Prompt ->
Among the entries below, please show each line that carries the word "agent".

Provided records ->

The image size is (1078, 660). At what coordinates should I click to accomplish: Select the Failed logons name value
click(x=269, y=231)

--

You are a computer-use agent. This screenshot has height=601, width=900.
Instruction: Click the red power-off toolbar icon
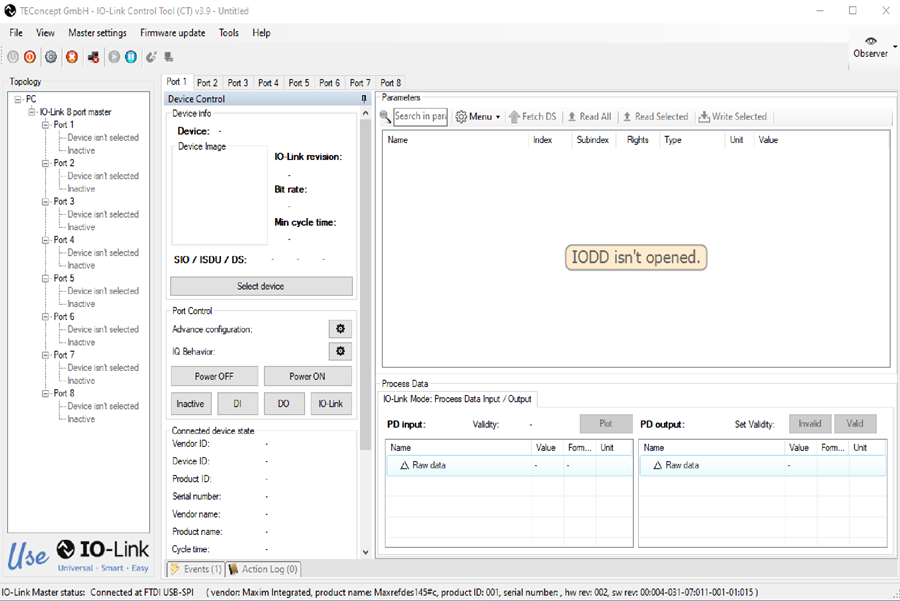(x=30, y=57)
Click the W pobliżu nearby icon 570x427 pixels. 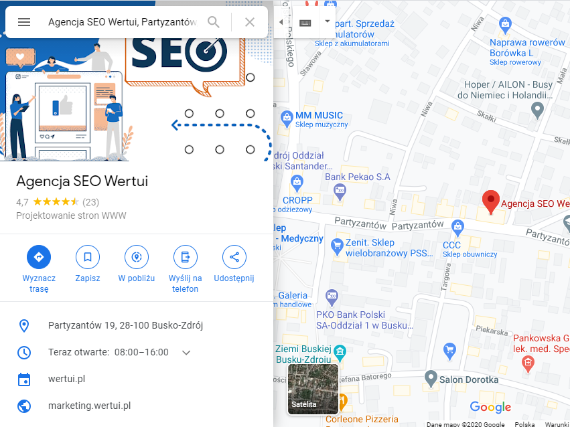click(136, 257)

---

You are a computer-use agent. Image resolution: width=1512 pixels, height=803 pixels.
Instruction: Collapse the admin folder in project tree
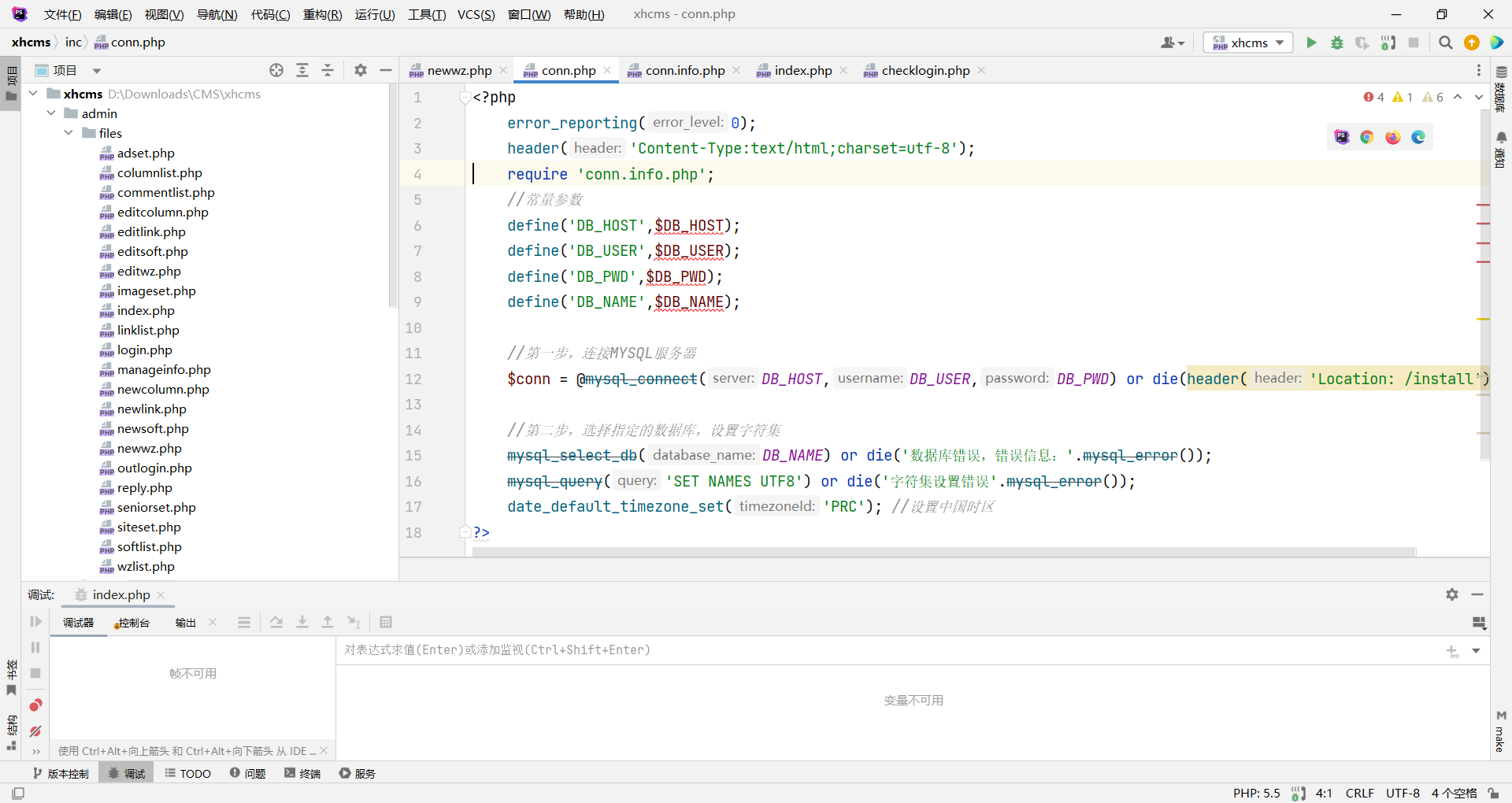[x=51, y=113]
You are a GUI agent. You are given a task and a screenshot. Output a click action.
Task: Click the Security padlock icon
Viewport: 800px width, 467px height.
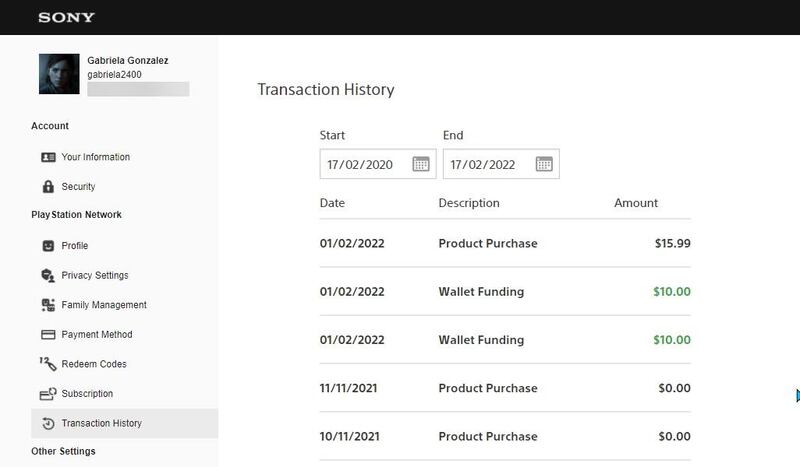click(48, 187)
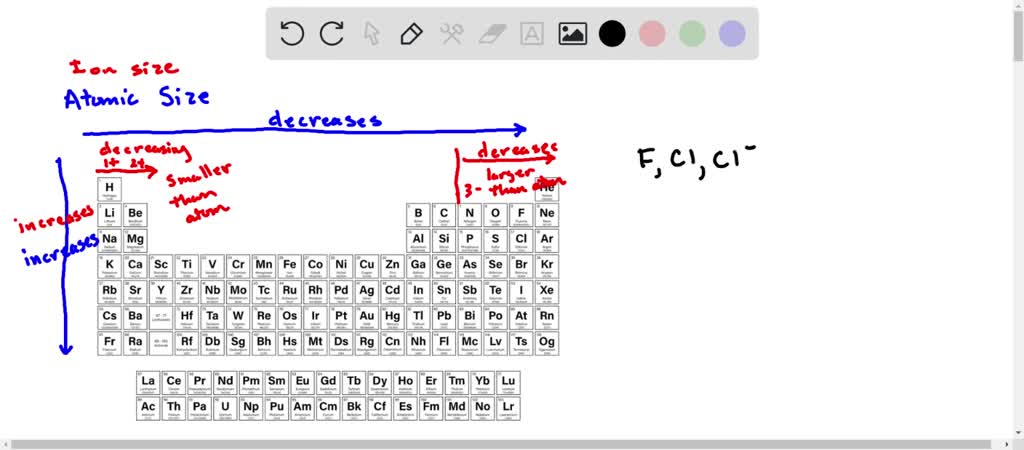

Solution below ->
You are a computer-use agent. This screenshot has height=601, width=900.
You are a computer-use agent. Image resolution: width=1512 pixels, height=803 pixels.
You are a GUI agent. You are given a task and a screenshot. Output a click action.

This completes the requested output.